* [Exercise requirements] Copy out, from the entries below, each line holding the string "button".

Saved data entries
======
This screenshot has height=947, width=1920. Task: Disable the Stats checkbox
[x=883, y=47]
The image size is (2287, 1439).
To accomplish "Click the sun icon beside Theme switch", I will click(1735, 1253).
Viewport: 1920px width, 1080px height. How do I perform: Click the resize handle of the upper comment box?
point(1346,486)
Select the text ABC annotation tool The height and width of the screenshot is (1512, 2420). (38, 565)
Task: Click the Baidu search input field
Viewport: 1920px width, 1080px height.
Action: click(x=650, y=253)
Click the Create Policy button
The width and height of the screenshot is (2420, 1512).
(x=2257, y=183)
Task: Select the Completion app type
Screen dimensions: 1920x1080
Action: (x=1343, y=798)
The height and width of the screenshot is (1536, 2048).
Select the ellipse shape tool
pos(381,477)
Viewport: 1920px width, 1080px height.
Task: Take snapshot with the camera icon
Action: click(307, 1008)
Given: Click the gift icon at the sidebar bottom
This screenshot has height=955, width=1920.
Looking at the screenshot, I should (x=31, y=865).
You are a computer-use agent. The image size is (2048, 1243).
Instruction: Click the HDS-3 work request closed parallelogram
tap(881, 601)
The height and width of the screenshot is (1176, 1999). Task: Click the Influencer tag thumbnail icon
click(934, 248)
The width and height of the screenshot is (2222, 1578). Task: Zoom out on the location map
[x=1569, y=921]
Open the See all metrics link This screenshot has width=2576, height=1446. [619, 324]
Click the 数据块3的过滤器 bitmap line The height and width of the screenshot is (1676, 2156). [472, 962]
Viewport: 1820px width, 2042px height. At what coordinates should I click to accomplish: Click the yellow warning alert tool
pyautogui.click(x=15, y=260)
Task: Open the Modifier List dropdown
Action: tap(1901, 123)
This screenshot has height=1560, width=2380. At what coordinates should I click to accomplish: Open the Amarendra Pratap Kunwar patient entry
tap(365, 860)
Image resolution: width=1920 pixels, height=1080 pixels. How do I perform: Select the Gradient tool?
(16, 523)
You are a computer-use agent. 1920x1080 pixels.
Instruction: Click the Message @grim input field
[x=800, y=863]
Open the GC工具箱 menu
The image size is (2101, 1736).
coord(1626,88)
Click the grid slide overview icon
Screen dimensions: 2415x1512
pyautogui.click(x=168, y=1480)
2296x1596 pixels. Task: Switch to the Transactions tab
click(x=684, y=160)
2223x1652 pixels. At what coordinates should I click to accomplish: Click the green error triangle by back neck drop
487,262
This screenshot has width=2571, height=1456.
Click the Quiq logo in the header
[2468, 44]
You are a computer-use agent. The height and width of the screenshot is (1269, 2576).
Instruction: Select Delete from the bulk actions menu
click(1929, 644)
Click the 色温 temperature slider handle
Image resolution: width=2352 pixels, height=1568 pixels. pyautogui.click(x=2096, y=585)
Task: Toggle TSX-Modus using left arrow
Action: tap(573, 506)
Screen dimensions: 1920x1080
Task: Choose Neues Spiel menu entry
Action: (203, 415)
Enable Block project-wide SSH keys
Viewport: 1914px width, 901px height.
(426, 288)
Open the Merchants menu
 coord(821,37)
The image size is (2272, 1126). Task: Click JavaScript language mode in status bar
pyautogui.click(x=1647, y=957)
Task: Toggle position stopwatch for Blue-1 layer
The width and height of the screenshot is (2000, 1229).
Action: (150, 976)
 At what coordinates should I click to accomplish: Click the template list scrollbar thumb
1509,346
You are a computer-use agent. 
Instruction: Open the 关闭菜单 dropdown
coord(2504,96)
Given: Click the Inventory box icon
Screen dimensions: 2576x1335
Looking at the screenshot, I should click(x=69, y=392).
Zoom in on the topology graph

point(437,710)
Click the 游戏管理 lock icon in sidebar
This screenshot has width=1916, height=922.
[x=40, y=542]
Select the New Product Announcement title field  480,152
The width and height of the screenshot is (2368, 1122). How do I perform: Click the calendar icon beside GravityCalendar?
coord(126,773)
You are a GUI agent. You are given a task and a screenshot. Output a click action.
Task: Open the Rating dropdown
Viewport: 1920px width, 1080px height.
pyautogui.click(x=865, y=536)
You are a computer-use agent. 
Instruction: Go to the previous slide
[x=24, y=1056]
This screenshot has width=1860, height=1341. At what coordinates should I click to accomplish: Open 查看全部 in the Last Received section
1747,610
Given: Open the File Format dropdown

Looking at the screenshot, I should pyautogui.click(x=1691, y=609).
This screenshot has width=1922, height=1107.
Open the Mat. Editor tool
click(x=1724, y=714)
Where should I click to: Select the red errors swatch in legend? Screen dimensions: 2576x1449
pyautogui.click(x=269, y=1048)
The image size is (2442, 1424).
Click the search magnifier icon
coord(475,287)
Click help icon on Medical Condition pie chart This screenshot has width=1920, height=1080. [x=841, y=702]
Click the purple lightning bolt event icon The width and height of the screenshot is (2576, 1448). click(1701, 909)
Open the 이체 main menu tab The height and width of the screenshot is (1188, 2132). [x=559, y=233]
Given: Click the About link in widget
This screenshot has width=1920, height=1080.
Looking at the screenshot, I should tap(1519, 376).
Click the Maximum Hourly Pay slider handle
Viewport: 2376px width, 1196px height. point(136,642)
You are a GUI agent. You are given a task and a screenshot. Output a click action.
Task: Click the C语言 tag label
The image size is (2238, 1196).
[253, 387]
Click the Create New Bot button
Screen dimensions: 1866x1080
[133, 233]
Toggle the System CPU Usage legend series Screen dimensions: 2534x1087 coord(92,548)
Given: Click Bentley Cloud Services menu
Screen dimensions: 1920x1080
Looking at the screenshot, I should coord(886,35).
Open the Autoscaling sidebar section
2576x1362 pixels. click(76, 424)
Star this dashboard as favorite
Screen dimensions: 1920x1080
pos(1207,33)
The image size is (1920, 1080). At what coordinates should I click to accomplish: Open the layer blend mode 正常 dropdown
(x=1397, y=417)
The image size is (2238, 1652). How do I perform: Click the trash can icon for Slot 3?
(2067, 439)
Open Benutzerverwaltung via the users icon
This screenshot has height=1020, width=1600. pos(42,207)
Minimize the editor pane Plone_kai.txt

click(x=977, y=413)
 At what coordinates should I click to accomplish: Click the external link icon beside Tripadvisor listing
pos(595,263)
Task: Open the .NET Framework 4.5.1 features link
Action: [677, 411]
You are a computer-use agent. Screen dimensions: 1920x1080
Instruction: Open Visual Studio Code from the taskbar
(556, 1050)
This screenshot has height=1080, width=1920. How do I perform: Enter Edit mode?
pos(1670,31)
======
* [Solution]
Click the Create Policy button
Click the Create New Bot button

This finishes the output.